I saw an estimate somewhere about what it would cost them to go fully to 64-bit and it came to about $10M USD, including the proprietary rewrite of the software they run, but I doubt the purchase would have happened prior to the IPO (at least not for the hardware). Also, if I was working on such a thing, I think I would put my efforts into the new 64-bit index and not put any more time than necessary maintaining an old one that was just going to get thrown away as soon as the new one went online.
Did you say $10M USD? Google probably have more than that in the coffee fund :)
I have not read the whole thread here, so forgive me if I am repeating something already mentioned, but here is our take on this sandbox issue:
THERE IS NO SANDBOX!
Google introduced new algorithms in February and these algorithms are tough, tough ant-spam algorithms. They are based on lots of factors like:
How quickly the links were amassed
Quality of links
How quickly pages were increased
The bottom line is that Google has dictated that all sites in the future will not rank well unless they behave like a normal site would behave and unless they are well considered by the Internet population.
But here's the rub: Google does not have an archived history of the building up of links and pages for sites that were already in its index, so it has to start afresh just with new sites with this algorithm and give already established sites the score that they previously had (apart from of course the anti-spam algorithms it applied in February on existing sites - interlinking etc).
The result: existing sites carry on being rated well and new sites have a mountain to climb to rate well. They are not sandboxed, they are just having to beat google's algo from base zero, whereas existing sites are beating it from base 5, or 6 or whatever.
If this is the way they are going to work and make it impossible for new sites to rank, M$ will not have a problem becoming dominant. They better rethink. A lot of what is good or cool come first from webmasters, if they satrt telling everyone M$ is the stuff, it will only be a matter of time.
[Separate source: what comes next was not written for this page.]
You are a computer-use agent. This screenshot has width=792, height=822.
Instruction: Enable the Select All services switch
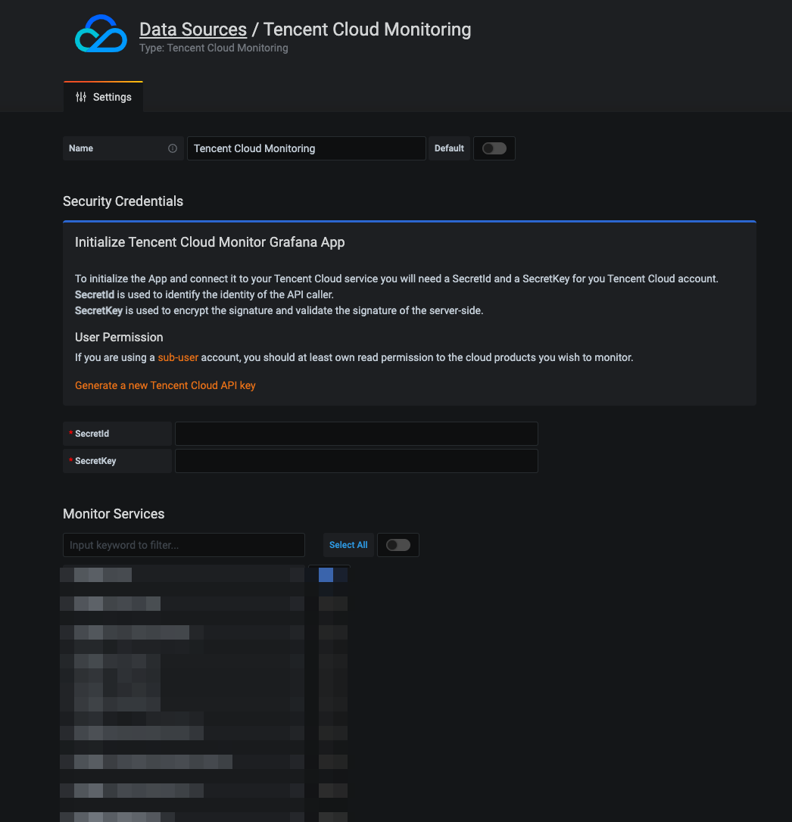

Who said they were going to make it impossible. Just very difficult and seriously anti-spam. I think there is a lot of nonsense written about google being broken and people are going to leave in their droves etc etc. Every time there is a change in google's algorithms half the people (the ones who lost out) think google is on the verge of bankruptcy and the other half (the winners) think it is worth a trilion dollars. Get real guys and lose that bias. It is a very very good search engine. Criticise it for specific problems with its results, not just because you are no longer there.
All IMHO of course! :)
|The bottom line is that Google has dictated that all sites in the future will not rank well unless they behave like a normal site would behave and unless they are well considered by the Internet population. |
... wait a minute!
How come "normal" sites that have been introduced since February are also missing?